Idiopathic pulmonary fibrosis (IPF) "is a very serious disease with a high unmet medical need for which there are currently no FDA-approved treatments. We are all very excited by these data because they suggest evidence of nintedanib’s impact on lung function loss in patients with IPF. Overall, [it’s] a positive message that we are making progress," said lead investigator Dr. Luca Richeldi, chair of interstitial lung disease at the University of Southampton (England).
Results were mixed on secondary endpoints. There was no significant between-group difference in death from any cause or respiratory causes; 5.5% of nintedanib patients and 7.8% of placebo patients died.
Likewise, the time to first acute exacerbation and progression on the St. George’s Respiratory Questionnaire (SGRQ) were significantly delayed only in INPULSIS-2, not INPULSIS-1. On pooled analysis, nintedanib offered no advantage over placebo in time to first exacerbation (Hazard Ratio, 0.64; 95% CI, 0.39-1.05; P = .08) or mean 52-week change from baseline SGRO.
The "difference in the key secondary endpoint between [the trials] was not explained by the differences in baseline characteristics." Regarding exacerbations, they "are relatively rare events in patients with idiopathic pulmonary fibrosis who are in clinical trials and are difficult to assess and categorize, which may explain some of the heterogeneity in our findings," the investigators said.
About 62% of nintedanib patients versus about 18% of placebo patients reported diarrhea, which was usually mild to moderate. Less than 5% of nintedanib patients left the trials because of it. Liver enzyme levels three times above normal were found in about 5% of nintedanib patients versus less than 1% of placebo patients.
The study groups were well matched; about 80% of subjects were men, about 67 years old on average. Baseline FVC was about 80% of predicted value in all study arms.
Boehringer Ingelheim – the maker of nintedanib – funded the work, along with the British National Health Service. Six of the 23 authors are employed by Boehringer Ingelheim. Most of the other authors reported consulting fees and other payments from pharmaceutical companies, including Boehringer Ingelheim in some cases. Dr. Richeldi reported advisory or consulting fees from InterMune, MedImmune, Roche, Takeda, Biogen Idec, Sanofi-Aventis, and ImmuneWorks, plus lecture fees from Shionogi and grant support from InterMune.
AT ATS 2014
Major finding: In the first trial, the adjusted annual rate of change in FVC was –114.7 mL with nintedanib versus –239.9 mL with placebo. In the second, the rate of change was –113.6 mL with nintedanib versus –207.3 mL with placebo.

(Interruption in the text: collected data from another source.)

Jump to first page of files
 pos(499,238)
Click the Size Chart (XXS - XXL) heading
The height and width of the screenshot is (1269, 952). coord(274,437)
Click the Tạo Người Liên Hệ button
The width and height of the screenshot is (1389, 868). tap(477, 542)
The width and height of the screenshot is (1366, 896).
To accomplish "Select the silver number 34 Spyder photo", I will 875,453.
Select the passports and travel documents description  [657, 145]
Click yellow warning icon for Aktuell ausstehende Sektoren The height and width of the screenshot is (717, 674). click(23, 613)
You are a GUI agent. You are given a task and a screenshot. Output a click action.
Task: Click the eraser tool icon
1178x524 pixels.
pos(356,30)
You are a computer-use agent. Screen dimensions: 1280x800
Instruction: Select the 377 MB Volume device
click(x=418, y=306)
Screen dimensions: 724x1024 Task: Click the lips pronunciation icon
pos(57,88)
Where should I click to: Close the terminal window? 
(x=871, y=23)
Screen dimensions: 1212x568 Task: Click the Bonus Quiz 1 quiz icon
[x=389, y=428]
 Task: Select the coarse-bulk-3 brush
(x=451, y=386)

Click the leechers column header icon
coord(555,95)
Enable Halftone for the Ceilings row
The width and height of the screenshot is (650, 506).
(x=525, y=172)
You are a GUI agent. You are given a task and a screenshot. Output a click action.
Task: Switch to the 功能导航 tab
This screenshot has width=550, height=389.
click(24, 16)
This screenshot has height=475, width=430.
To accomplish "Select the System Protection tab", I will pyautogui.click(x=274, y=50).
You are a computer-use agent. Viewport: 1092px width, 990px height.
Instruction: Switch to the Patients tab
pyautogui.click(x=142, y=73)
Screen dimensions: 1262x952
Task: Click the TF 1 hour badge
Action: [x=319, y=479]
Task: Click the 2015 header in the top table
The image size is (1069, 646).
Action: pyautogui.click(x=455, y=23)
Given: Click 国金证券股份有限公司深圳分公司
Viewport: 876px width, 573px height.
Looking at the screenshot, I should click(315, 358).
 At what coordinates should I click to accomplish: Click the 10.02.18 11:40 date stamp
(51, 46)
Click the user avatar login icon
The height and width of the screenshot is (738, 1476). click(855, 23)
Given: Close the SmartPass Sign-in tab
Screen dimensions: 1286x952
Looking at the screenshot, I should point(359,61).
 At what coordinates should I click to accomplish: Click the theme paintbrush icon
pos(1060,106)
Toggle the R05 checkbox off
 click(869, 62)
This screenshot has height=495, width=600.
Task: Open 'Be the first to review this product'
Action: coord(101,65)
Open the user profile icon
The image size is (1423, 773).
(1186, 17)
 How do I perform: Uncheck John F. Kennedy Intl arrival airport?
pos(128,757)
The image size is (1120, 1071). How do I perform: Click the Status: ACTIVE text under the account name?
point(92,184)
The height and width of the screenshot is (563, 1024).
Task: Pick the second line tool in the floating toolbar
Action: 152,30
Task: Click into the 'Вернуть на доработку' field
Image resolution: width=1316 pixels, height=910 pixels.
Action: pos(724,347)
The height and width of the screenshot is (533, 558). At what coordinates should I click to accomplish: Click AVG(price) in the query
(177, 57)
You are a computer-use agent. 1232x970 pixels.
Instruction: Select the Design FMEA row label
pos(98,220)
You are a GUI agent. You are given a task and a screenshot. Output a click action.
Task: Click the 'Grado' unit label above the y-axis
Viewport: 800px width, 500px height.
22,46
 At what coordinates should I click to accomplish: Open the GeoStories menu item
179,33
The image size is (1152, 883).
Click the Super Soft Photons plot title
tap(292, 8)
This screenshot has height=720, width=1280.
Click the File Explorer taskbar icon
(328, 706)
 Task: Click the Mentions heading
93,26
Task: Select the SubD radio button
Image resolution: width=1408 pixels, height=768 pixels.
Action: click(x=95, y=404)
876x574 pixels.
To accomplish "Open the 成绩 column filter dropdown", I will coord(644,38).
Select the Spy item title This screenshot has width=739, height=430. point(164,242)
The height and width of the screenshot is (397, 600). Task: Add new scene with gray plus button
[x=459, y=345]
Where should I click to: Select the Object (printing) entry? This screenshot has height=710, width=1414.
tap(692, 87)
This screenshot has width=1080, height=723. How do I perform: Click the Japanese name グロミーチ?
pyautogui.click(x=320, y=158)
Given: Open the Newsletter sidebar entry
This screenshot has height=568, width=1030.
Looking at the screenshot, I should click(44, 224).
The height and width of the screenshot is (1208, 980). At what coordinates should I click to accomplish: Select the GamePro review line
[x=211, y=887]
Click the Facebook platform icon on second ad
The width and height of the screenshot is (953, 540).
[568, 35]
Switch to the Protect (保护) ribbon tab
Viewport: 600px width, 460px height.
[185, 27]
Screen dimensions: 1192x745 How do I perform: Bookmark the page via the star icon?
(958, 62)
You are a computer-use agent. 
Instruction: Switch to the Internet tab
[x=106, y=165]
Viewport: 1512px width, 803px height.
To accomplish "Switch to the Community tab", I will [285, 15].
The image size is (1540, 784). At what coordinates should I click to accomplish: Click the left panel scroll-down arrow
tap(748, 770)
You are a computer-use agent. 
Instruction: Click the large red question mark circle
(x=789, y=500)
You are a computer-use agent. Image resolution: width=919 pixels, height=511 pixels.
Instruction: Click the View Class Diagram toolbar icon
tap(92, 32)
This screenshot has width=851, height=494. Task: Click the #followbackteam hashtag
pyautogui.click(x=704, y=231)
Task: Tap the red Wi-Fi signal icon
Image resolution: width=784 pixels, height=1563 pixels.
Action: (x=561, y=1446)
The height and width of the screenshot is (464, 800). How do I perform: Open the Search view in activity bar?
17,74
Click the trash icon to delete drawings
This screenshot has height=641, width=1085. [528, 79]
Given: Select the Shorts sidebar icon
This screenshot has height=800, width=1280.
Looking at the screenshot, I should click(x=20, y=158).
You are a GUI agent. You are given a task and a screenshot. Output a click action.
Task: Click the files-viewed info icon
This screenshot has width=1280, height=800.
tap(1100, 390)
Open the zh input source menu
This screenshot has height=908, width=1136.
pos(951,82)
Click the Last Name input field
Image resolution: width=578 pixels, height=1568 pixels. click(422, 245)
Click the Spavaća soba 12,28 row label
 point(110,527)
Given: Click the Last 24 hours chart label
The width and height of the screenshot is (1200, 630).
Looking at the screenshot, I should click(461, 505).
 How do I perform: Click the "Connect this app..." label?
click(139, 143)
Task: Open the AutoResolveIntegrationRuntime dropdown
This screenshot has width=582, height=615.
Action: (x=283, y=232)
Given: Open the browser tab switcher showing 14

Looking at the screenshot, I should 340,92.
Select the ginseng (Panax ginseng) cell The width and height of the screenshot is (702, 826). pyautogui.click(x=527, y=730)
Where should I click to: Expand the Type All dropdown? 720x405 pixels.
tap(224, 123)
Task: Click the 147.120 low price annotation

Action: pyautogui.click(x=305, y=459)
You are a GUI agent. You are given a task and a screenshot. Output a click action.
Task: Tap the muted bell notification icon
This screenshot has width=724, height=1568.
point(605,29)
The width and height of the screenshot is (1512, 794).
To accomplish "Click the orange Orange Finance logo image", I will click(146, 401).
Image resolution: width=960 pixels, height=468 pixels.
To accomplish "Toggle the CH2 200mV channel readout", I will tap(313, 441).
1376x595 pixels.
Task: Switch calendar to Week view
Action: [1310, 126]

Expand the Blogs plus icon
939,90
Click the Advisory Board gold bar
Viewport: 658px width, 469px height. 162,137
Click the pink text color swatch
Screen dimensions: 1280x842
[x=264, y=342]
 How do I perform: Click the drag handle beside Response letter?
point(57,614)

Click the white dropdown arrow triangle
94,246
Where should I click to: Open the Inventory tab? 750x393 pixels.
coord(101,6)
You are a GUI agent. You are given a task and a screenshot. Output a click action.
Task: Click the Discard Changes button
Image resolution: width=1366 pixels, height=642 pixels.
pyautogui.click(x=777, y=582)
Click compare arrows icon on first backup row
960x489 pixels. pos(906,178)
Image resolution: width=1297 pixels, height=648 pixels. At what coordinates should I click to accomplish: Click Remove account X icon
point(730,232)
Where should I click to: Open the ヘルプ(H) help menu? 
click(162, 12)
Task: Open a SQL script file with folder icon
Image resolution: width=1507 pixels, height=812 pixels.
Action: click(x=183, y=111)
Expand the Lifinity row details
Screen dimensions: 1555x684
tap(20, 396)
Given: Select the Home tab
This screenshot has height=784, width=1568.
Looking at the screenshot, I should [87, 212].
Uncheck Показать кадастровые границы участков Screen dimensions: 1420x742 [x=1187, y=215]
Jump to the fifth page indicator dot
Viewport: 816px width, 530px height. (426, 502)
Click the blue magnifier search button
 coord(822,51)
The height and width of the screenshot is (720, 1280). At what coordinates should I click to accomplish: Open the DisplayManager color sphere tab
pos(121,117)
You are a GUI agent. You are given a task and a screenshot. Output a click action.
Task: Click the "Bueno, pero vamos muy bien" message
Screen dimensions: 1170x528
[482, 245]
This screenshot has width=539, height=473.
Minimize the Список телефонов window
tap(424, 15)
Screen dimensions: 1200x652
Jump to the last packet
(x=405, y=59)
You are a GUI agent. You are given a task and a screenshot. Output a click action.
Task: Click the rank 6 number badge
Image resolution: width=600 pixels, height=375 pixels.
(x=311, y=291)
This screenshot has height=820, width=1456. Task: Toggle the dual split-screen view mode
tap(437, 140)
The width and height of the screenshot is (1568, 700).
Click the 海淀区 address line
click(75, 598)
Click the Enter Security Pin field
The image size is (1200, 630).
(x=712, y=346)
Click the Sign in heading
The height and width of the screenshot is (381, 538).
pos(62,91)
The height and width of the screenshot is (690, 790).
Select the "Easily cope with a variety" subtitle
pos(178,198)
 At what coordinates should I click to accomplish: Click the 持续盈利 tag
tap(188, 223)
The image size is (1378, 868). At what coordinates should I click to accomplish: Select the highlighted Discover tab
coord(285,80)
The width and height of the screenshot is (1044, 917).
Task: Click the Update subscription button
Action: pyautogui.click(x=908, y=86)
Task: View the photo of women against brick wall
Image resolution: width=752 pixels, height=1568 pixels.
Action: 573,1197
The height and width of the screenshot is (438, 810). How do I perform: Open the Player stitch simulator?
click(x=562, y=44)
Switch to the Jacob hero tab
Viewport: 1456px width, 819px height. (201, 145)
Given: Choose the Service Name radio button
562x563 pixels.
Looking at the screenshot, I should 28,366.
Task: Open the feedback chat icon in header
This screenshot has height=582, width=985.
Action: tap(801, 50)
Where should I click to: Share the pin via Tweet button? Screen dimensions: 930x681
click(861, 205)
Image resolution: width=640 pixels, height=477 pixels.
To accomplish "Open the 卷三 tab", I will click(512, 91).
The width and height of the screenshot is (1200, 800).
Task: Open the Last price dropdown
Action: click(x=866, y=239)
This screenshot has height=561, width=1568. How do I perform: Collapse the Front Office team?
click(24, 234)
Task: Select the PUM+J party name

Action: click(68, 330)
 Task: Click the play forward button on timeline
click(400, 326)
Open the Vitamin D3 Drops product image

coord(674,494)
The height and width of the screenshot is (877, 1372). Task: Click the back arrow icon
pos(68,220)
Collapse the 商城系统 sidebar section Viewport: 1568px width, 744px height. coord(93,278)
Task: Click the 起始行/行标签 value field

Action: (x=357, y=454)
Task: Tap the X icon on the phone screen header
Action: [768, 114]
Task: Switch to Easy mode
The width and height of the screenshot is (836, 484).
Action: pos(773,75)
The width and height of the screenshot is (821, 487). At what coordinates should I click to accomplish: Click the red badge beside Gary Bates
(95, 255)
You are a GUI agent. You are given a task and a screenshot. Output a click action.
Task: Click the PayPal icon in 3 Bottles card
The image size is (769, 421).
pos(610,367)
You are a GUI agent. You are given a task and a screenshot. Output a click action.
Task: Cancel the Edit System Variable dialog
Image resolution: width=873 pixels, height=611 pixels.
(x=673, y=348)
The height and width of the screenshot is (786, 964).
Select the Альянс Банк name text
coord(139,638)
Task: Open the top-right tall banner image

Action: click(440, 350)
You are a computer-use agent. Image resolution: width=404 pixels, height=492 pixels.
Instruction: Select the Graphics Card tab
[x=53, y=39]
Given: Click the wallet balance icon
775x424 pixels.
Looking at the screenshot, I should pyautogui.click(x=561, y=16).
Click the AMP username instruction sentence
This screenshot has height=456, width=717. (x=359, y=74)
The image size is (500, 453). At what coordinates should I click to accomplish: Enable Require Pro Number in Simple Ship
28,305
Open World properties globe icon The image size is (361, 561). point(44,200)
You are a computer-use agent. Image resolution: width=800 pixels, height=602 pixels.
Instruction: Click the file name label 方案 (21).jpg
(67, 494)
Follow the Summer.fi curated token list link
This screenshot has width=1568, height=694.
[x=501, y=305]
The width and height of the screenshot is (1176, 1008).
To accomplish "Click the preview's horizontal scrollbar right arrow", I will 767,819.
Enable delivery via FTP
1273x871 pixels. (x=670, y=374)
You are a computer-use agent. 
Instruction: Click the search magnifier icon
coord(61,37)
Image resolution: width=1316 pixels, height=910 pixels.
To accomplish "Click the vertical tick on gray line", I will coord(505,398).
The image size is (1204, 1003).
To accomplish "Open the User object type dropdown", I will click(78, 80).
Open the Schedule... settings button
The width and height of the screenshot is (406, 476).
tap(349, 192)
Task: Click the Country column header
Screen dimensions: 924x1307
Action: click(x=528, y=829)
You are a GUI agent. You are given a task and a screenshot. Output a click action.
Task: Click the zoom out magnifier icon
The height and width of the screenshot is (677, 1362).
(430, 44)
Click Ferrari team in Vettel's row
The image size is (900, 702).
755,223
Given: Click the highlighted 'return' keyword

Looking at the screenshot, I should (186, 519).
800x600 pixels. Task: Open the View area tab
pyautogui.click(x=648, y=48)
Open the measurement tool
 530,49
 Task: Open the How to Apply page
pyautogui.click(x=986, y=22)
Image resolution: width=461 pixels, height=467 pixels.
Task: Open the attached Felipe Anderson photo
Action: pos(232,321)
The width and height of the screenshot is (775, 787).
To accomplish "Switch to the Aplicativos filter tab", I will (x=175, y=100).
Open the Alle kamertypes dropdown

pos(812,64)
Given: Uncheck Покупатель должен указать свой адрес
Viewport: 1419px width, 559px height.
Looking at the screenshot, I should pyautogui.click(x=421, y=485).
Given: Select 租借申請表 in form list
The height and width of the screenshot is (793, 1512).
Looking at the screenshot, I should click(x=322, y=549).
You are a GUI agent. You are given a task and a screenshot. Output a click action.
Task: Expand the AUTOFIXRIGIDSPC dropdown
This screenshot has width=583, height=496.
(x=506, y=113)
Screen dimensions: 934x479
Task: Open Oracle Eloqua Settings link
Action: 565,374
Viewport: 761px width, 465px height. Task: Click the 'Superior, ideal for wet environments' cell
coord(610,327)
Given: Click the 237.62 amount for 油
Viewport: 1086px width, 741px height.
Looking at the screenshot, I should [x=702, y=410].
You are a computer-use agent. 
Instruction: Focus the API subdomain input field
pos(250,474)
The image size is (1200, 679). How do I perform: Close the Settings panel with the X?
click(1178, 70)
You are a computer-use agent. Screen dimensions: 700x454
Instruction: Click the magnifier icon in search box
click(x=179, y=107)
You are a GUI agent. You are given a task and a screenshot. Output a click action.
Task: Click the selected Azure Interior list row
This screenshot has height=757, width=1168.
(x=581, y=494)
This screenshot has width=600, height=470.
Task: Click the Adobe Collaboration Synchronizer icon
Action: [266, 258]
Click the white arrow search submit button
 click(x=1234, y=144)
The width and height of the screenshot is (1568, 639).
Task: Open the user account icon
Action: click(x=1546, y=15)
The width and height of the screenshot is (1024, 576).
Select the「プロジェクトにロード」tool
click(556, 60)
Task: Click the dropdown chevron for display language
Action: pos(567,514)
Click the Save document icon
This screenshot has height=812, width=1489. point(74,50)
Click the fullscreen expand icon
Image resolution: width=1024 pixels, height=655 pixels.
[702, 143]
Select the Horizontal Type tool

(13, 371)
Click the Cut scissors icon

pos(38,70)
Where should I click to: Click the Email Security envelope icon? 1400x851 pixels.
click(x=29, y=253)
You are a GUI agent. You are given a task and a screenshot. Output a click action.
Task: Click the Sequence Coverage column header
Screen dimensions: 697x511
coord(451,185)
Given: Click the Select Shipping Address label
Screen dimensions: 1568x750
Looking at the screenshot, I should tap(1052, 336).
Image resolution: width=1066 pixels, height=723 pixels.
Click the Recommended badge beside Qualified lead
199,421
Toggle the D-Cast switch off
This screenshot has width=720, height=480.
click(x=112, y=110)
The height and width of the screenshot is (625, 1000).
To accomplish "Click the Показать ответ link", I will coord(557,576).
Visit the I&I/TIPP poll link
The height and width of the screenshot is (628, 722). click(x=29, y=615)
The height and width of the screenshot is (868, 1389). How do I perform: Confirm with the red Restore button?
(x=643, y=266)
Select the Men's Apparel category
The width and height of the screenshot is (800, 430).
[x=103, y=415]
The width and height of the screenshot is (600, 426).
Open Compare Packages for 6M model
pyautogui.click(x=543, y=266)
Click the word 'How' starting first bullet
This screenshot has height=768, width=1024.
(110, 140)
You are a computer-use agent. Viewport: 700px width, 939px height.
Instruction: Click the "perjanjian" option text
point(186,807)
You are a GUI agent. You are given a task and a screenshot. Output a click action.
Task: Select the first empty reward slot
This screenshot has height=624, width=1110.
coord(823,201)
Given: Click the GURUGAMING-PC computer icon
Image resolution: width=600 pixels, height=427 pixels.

Data Source: Randomized, controlled trials in patients with IPF.
Disclosures: Boehringer Ingelheim – the maker of nintedanib – funded the work, along with the British National Health Service. Six of the 23 authors are employed by Boehringer Ingelheim. Most of the other authors reported consulting fees and other payments from pharmaceutical companies, including Boehringer Ingelheim.